BI OR DW CONSULTANT?

I’ve noticed some puzzled looks to the Title I’ve taken in my company (bayon) of “Principal Business Intelligence Consultant.” This usually comes when they realize that I’m what is more commonly called a Data Warehouse Consultant, Data Warehouse Architect, or Data Warehouse Developer. People tend to think of Business Intelligence Consultants as those who define the accounting rules and metrics that will appear in report X, or those that help develop and track the strategic intelligence metrics required by an organization. They don’t typically think these are the people that are installing and configuring the database software, or building the physical applications that will breathe life into those metrics and business rules.

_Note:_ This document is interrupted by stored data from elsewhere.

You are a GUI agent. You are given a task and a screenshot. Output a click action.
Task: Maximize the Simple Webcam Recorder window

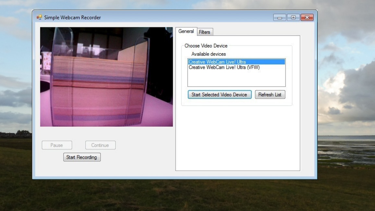coord(293,17)
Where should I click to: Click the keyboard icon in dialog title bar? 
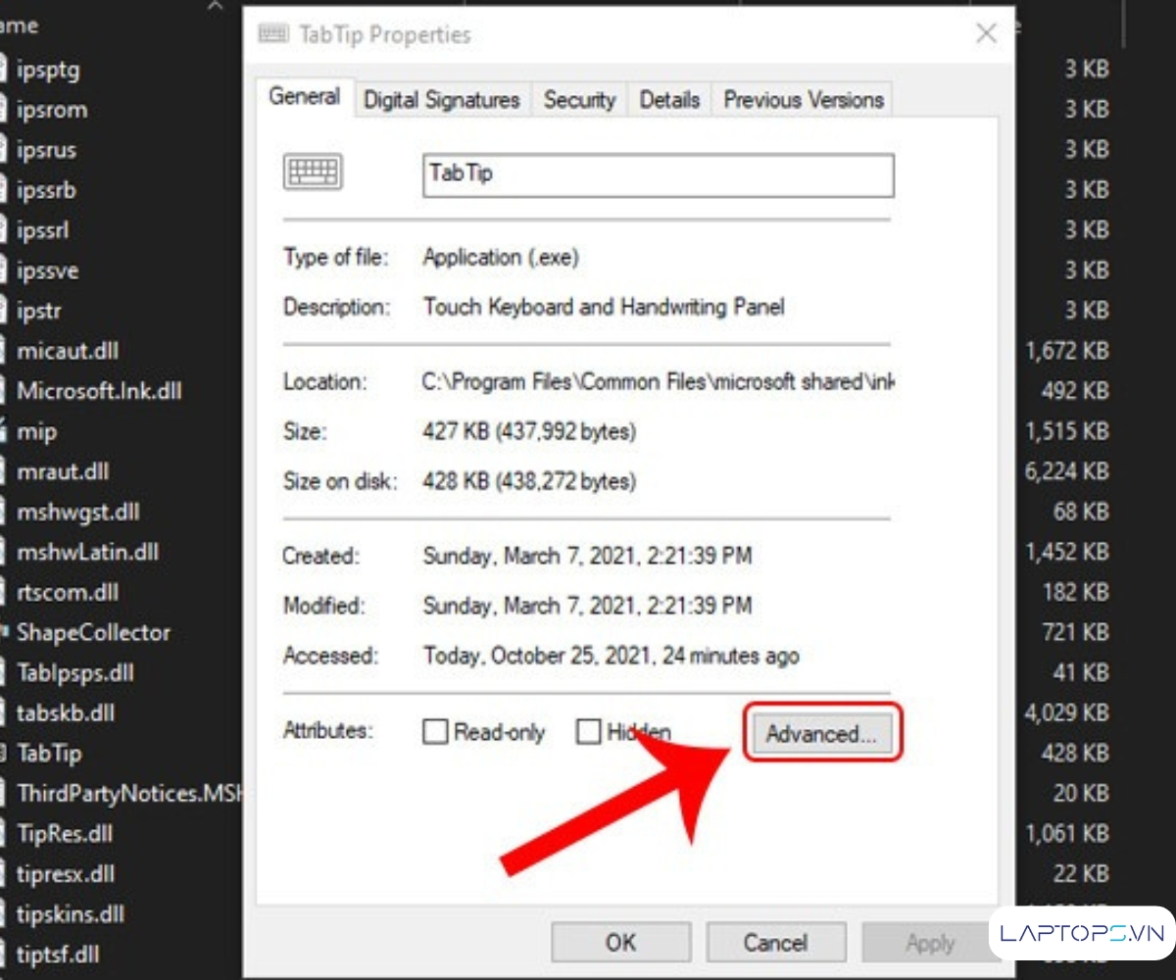click(273, 34)
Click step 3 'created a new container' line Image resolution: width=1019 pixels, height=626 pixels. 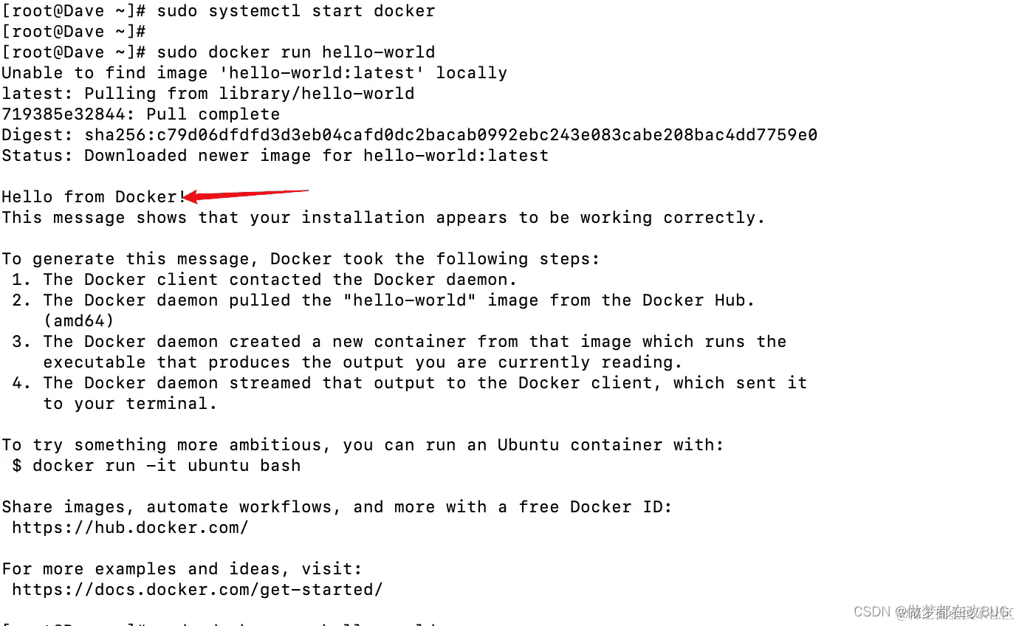(x=399, y=341)
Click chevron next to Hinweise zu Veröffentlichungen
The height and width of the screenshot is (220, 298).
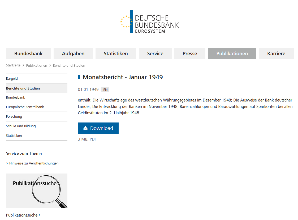point(7,163)
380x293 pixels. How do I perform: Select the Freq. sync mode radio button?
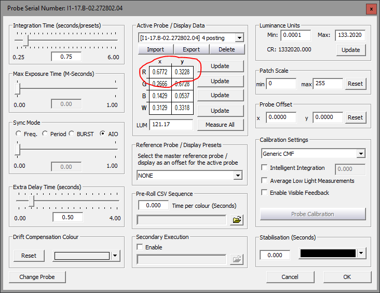(x=18, y=134)
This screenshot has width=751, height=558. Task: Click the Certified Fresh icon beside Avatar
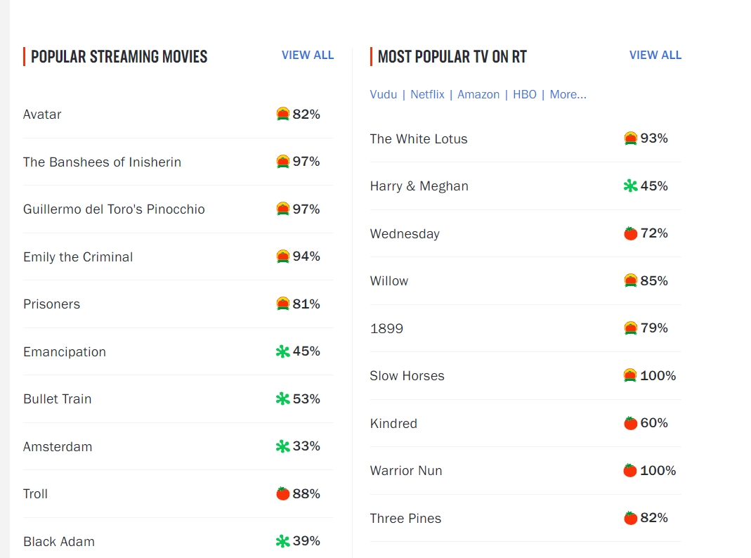pyautogui.click(x=283, y=114)
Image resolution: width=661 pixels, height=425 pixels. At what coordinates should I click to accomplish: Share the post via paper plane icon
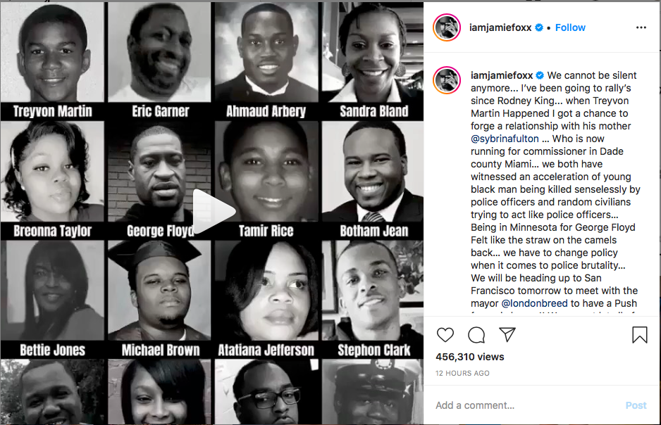pos(507,334)
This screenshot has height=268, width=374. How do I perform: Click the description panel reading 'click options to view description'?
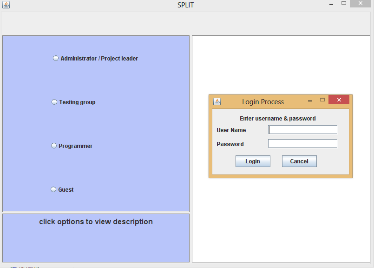(x=96, y=222)
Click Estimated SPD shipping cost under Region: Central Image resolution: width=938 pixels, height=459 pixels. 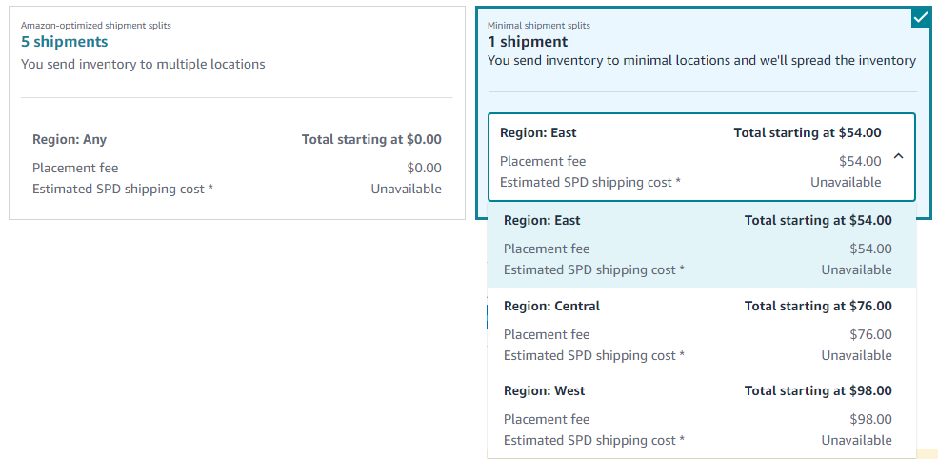click(x=593, y=356)
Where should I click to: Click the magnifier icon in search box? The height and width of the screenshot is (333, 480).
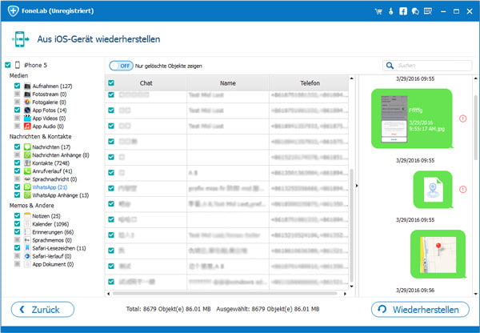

I think this is intriguing, since traditionally Titles are supposed to say what you do. Our industry might be a bit carried away with a focus on tools (any big surprises here?) instead of capabilities and skills. If we base our most fundamental labeling (a Title is the individual equivalent of the company elevator speech) on what software we use, instead of what we do does that say something profound about our industry?

The CHEF does not describe themself as a Cuisinart/KitchenAid Practitioner, but rather as a “Modern Chef.’
A PARALEGAL uses the term for their card, not the fact they are a “ParaLegal Software Version 1.1 Operator.”
CARPENTERs are not called “Hammering and Sawing Consultants.”

Don’t get me wrong, the tools and methodologies you use are important. My bio says that I use Oracle(and am certified), which helps people know if I can “do” what I “do” in their IT ecosystem (they use Oracle). In fact, in some environments it might be the paramount concern:

“Call yourself whatever you like but if you know how to write PL/SQL that builds dynamic SQL using execute immediate then you are our PERFECT fit.”

It’s not just important, it’s very important. However, it’s just not what a Title should be.

Bringing actionable intelligence to people is what I do. I deliver salient intelligence to business stakeholders so they can make decisions faster, and with greater likelihood of beneficial results. That is what I do. The method I use to accomplish this is almost always a Data Warehouse built using a variety of tools (who am I kidding, it’s almost always Oracle). That is how I do it; an architecture and tools.

What I do (Business Intelligence), has value. How I do it (Data Warehousing), is a cost center.

Anyone think I’m missing the mark? Please send me thoughts on the subject. I really need to get comments going on the site.

btw, I’m considering changing my Title. 🙂 Customer is king, and I’m finding most think in the “how/tools” view of the world.